失点と自責点、この違いを理解すれば野球通だ!

さあ、ここが「失点」を語る上で絶対に外せないポイントだよ。「自責点(じせきてん)」との違いだ。

ざっくり言うと:

  • 失点:相手チームが得点すれば、エラーが絡んでいようと何だろうと記録される
  • 自責点:失点のうち、投手の投球だけに責任がある失点のこと

自責点が記録されないのは主に「エラーが絡んだケース」だ。

エラーが絡んだときの自責点ルール

具体例を挙げよう。2アウトランナー無しの場面で、ショートがエラーをして打者を出塁させたとする。本来ならその打者でアウトになってチェンジだったのに、エラーで延命した形だ。

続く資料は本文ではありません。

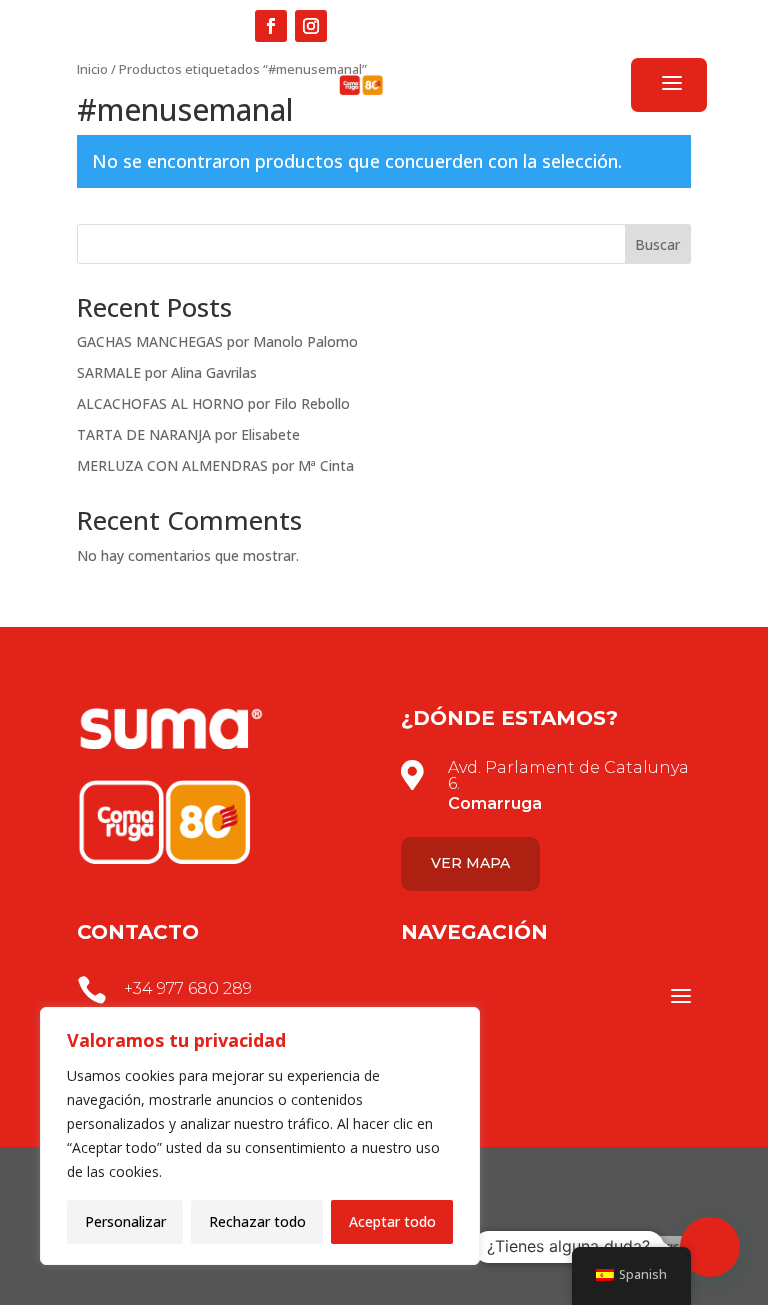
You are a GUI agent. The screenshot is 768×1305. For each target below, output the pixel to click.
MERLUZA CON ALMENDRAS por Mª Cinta (215, 465)
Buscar (657, 244)
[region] (260, 1136)
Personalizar (125, 1221)
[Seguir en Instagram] (311, 26)
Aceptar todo (392, 1221)
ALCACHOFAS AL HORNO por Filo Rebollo (213, 403)
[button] (710, 1247)
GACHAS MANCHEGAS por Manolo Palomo (217, 341)
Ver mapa (470, 863)
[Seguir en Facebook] (271, 26)
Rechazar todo (257, 1221)
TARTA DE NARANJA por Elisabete (188, 434)
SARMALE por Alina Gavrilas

その後、投手がホームランを打たれて2失点したとしても、自責点は0点になる。

「えっ、そんなの不公平じゃないか!」と思うかもしれないが、野球のルールでは「本来ならば3アウトでチェンジとなっていたため、投手の責任は果たしていた」という考え方をするんだよ。失点は2点記録されるが、自責点は0点。こういう細かいルールが野球の奥深さなんだよ、おじさんに言わせれば。

防御率(ERA)は自責点で計算される

投手の力量を測る指標として最もポピュラーな防御率(ERA: Earned Run Average)は、この自責点を使って計算されるんだ。

計算式はこうだ:

防御率 = 自責点 ÷ 投球回数 × 9

エラーによる失点は防御率に影響しない。あくまで「投手自身の実力による失点」だけで評価するわけだ。だから、守備が上手いチームと下手なチームでは、同じ内容でも投手の防御率が変わってくる場合がある。これはセイバーメトリクス(統計学的野球分析)でも議論される面白いテーマなんだよ。

「失点」という言葉の広がり

それからね、失点という言葉は野球だけじゃなく、政治や経済のニュースでもよく使われるんだ。「首相は国会答弁で大きな失点を犯した」とか「交渉で失点を重ねた」みたいな使い方だね。競技から転じて「ミス・失敗」という意味合いで日常語化しているわけだ。言葉って面白いよね。

まとめ:失点を知ると野球がもっと楽しくなる

どうだい、今まで「失点」をなんとなく「打たれた点数」くらいにしか思っていなかった人も、これで少し見方が変わったんじゃないかな。

  • 失点は「出塁させた投手」に記録される
  • 投手交代があっても責任の所在は変わらない
  • エラーが絡むと「失点」と「自責点」が分かれる
  • 防御率は自責点ベースで計算される

次に野球中継を見るときは、スコアボードの失点数をちょっと意識してみてくれよ。「あの場面のランナー、誰が出したんだっけ?」って考え始めると、野球観戦がグッと深くなるからさ。

おじさんはいつでも、知ってる限りの話をしてやるよ。また一緒に語ろうじゃないか!